For a long time, the book on the Hip was that, unlike Joni Mitchell or Neil Young or, God help us, Nickelback, they couldn’t quite break through in the States. In this, they also felt quintessentially Canadian — that cloying suspicion that something is not quite validated until it’s earned the approval not just of Canadians but of fans south of the border as well. I remember vividly an appearance by the Hip on Saturday Night Live in 1995 — the show was hosted by Dan Aykroyd, a Canadian who had passed through the international membrane and who, legend goes, advocated to Lorne Michaels (another osmotic Canadian) to invite the band to appear. I watched that episode with a combination of pride, trepidation, and dread. Part of me feared the Hip would fail to charm this captive U.S. audience and part of me worried that they would — and Canada would lose them for good. They didn’t, and Canada didn’t, and I’m confident both are happier for it to this day.

But back to Downie. His lyrics are magnificent. It’s hard to call him the greatest lyricist Canada’s ever produced, given that country also gave the world Leonard Cohen and Joni Mitchell, but he’s in their company, which says enough. Just this morning, by way of acknowledgment of Downie’s passing, a Canadian TV writer on Twitter posted, simply, a stanza from the Hip song “Another Midnight”: “Perhaps we’re an election day / Pumping hands and kissing all the babies / Ain’t no time for shadowed doubts or maybes / Is there another way? / Or we’re a stolen Cadillac / Racing for a roadblock in the distance / Flashing by a lifetime in an instance / Can we take it back?”

For my money, Downie’s greatest lyrical achievement — and one of the greatest ever, anywhere — is the 1993 song “Fifty Mission Cap.” The song is built around the story of Maple Leafs defenseman Bill Barilko, who disappeared without a trace on a fishing trip, only to be found dead 11 years later in the Canadian wild, the victim of a plane crash. The title refers to a cap worn by American bombers in World War II that developed a particular shape over time due to the headphones the bombers wore. The song opens: “Bill Barilko disappeared that summer / He was on a fishing trip / The last goal he ever scored / Won the Leafs the Cup / They didn’t win another / Till 1962 / The year he was discovered / I stole this from a hockey card / I keep tucked up under / My fifty-mission cap / I worked it in / To look like that.”

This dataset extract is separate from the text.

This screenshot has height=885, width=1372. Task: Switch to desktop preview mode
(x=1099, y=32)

Even writing it now, the stanza seems diminished — like all great lyrics, it loses something when disentangled from the song, and from the singer. You can’t hear, for example, Downie’s rising plaintive wail as he delivers the punch-line coda, The year he was discovered. I know it’s a cliché to cite a song about hockey and the wilderness as a Canadian cultural landmark. I can’t quite explain through what mad alchemy Downie turns a bit of hockey-card trivia into a mythopoetic meditation on sports, loss, being a kid, the Canadian wild, and the odd and befuddling wonderments that life periodically offers us. I also can’t quite explain why those words, in that order, delivered by that not particularly melodious voice, make me cry every time I hear them, including right now. Though I guess this time around, the reason isn’t so hard to decipher.

After Downie made his terminal brain cancer public, in 2016, the band announced they’d embark on a final tour. It culminated in a concert held in Kingston that aired live in prime time on Canada’s national broadcaster, drew nearly 2 million viewers, and was celebrated like a national holiday. The concert was a fitting benediction that said everything about how the country feels about the man. The Hip played every song. They took a bow. He wiped away a tear. They said good-night.

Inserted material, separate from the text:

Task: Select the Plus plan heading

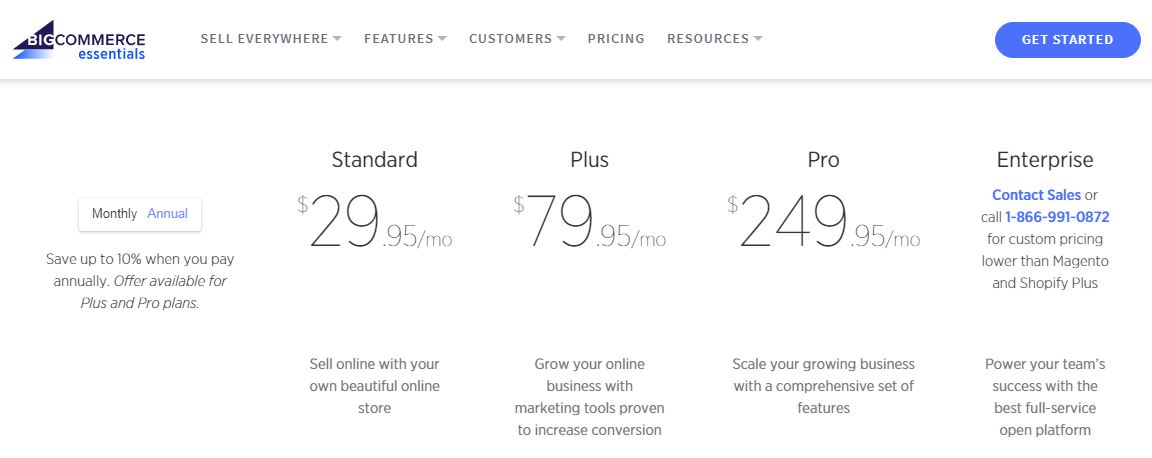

I remember following the concert on Twitter, as it was all my Canadian friends were talking about. It happened in August of last year, at the end of a long and ragged summer. The contrast was staggering: Up north, an entire country rallied around one person while, down here, another person was holding rallies of his own that promised to tear this country apart. Like I said, I was never a huge fan of the Hip. But on that night in August, I’ve never missed Canada more.